Problem A =>
In the notes on conference talks, condense the paragraph that begins "This was a really clear and honest account" into one shorter sentence that keeps its main facts.
Problem B =>
Copy the records word for word from the line with "Where should I click to: Click" to the line with "pos(692,224)", leaving the pictures out.

This was about different types of testing, and making you think about what you want to achieve with your testing. Worth watching to get a sense of various issues if you want to improve your approach to testing.

I noticed she had all sorts of people she new in the front rows and spoke to them during the talk, so she practised what she preached.

It was then Lunch, then another talk, which I missed because I went for a walk along the beach with Sam Thursfield before we came back and he gave his open talk...

Building Flatpak apps with Buildstream

By Sam Thursfield

This was a really clear and honest account of using Buildstream to build flatpak apps. He covered the issues encountered and explained why they're difficult to solve. He had dug into the causes of the problems he encountered and explained those too.

Sam was planning to actually demo building a flatpak app with Buildstream during the talk, but his laptop couldn't connect to the projector, so he had to wing it with just slides.

Raw records =>

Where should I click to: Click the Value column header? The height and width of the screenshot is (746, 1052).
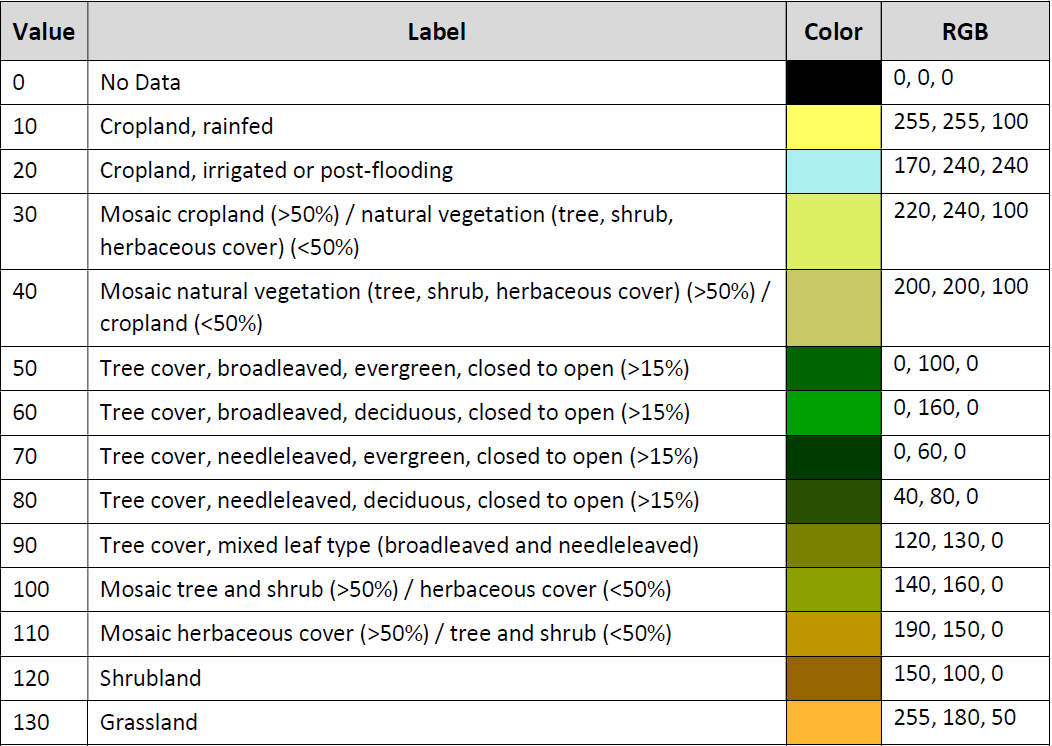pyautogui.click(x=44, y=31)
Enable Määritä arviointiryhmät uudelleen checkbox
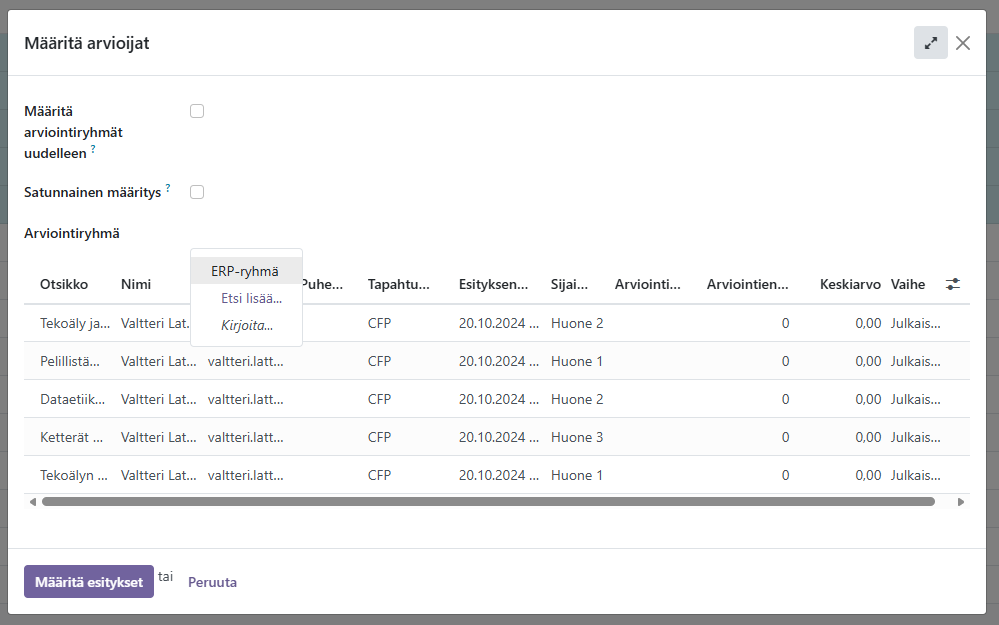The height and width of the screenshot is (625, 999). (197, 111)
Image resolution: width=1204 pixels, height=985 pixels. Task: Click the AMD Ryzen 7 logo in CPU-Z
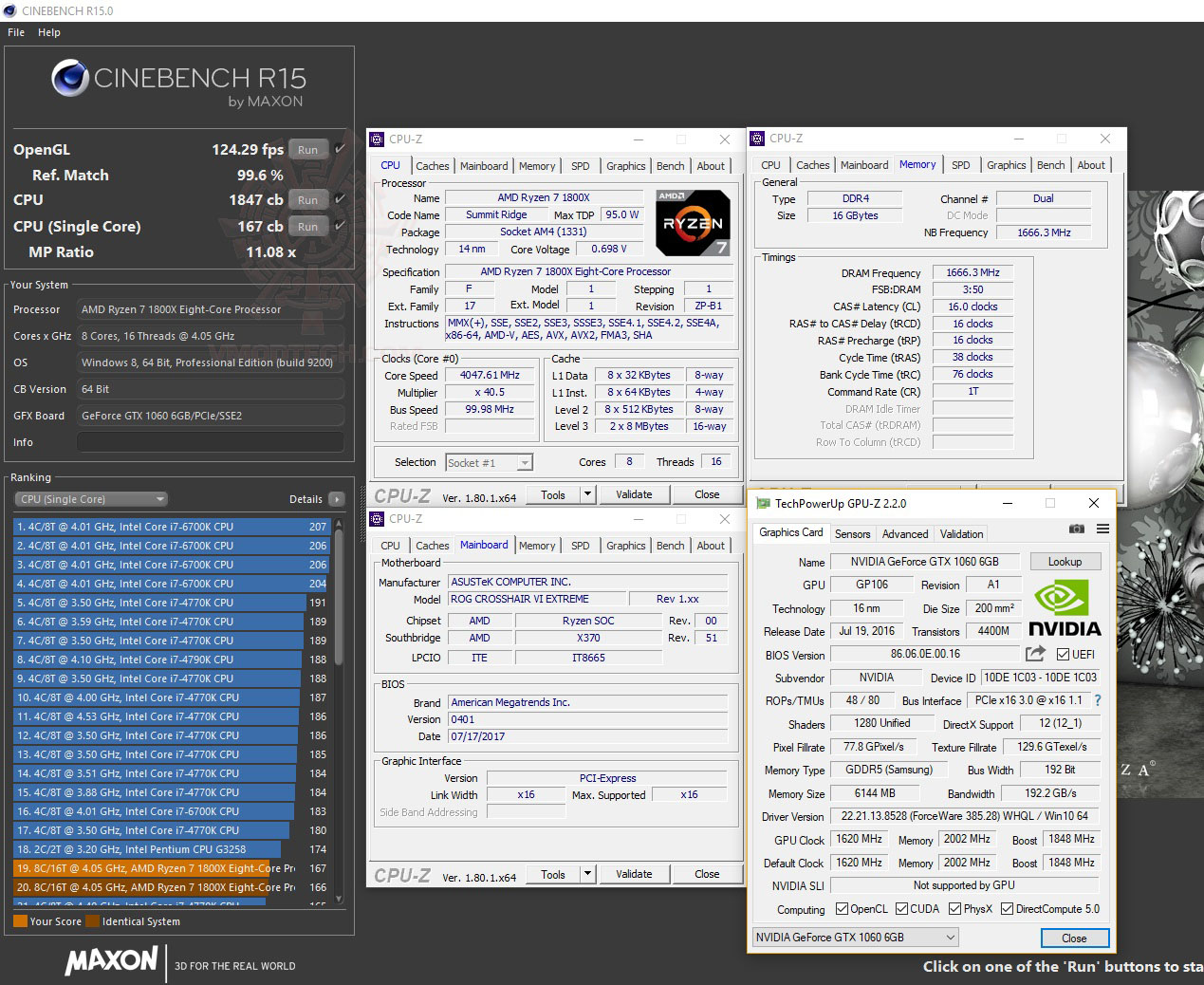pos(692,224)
==
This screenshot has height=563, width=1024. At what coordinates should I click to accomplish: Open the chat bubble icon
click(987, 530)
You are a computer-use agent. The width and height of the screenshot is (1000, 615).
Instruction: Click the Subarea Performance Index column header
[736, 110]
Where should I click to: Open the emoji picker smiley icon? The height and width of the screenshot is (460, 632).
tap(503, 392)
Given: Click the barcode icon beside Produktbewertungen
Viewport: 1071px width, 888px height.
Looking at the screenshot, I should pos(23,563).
--
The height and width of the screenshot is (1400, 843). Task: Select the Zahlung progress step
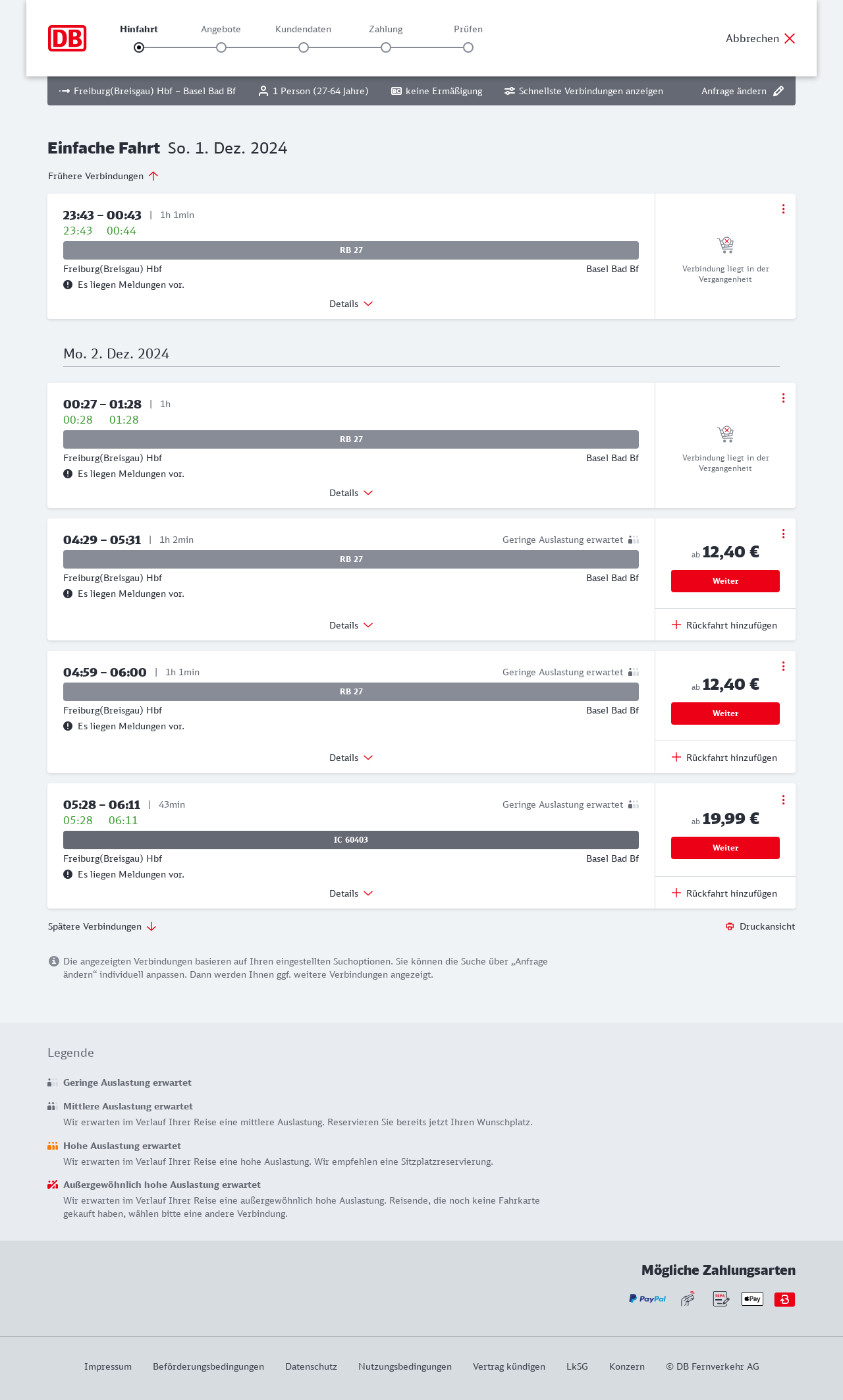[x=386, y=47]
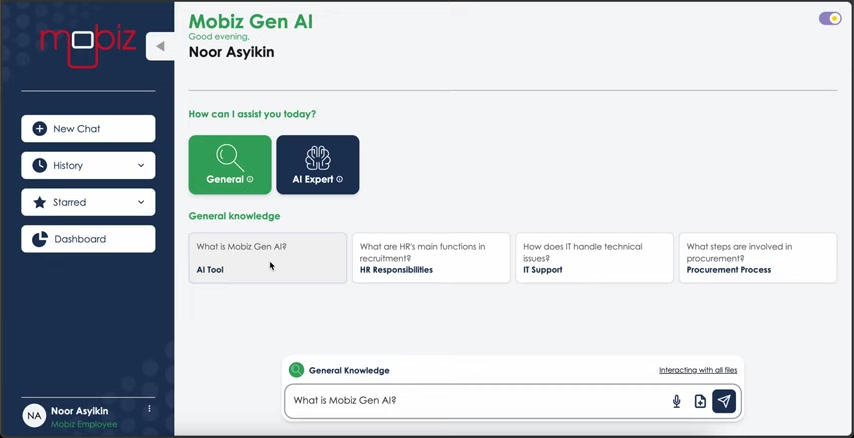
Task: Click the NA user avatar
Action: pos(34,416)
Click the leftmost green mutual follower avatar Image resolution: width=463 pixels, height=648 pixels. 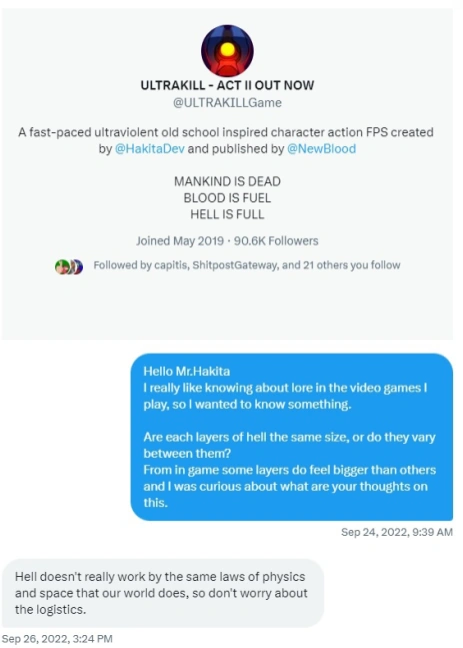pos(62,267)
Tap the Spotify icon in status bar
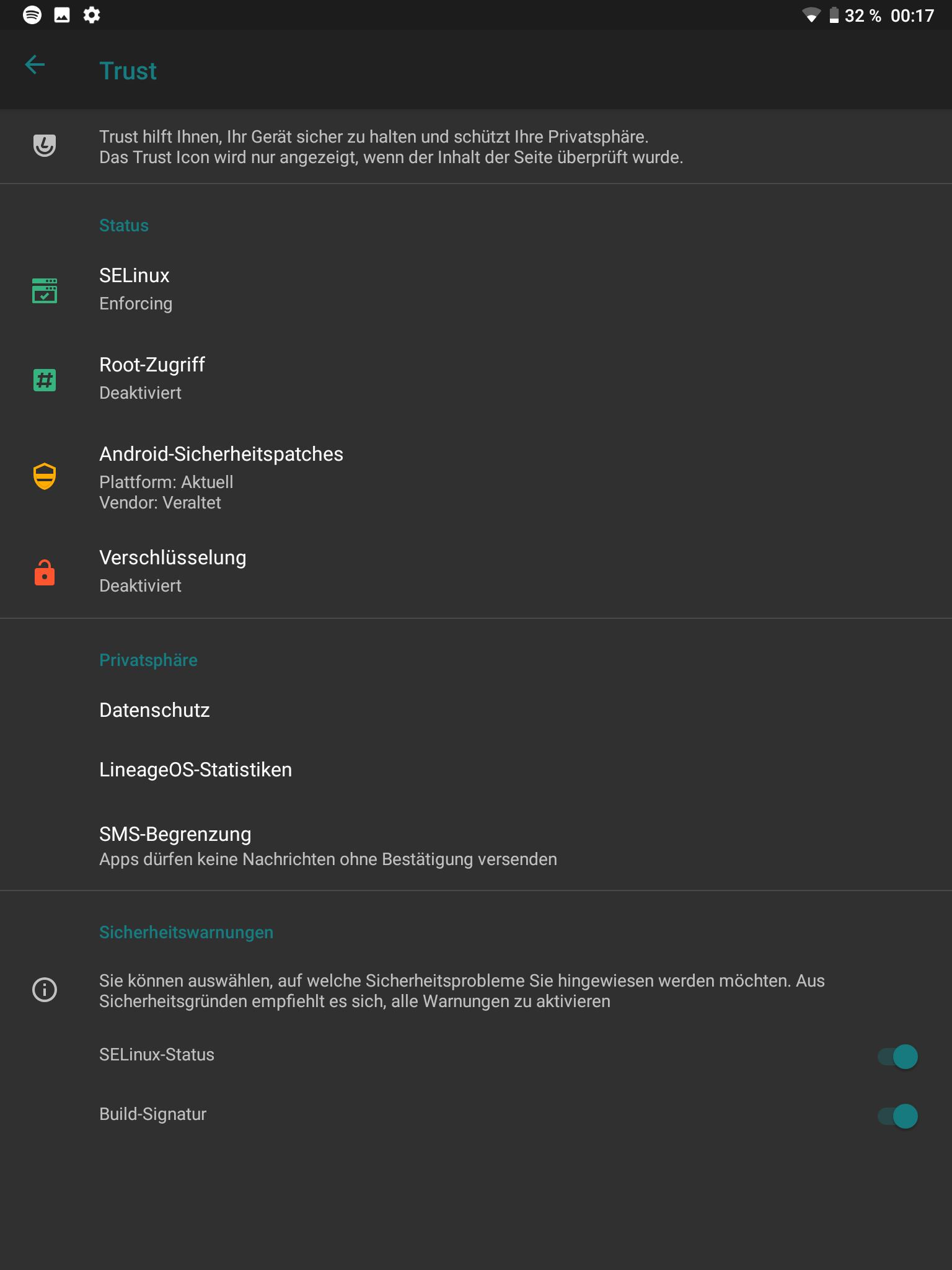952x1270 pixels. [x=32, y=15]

Right answer A =>
Sam clearly and honestly described using Buildstream to build flatpak apps, covering the issues he met, why they are hard to solve, and what causes them.

Right answer B =>
Where should I click to: Click the Value column header? The height and width of the screenshot is (746, 1052).
pyautogui.click(x=44, y=31)
Enable Määritä arviointiryhmät uudelleen checkbox
The height and width of the screenshot is (625, 999). (197, 111)
Image resolution: width=1204 pixels, height=985 pixels. Task: Click the AMD Ryzen 7 logo in CPU-Z
pos(692,224)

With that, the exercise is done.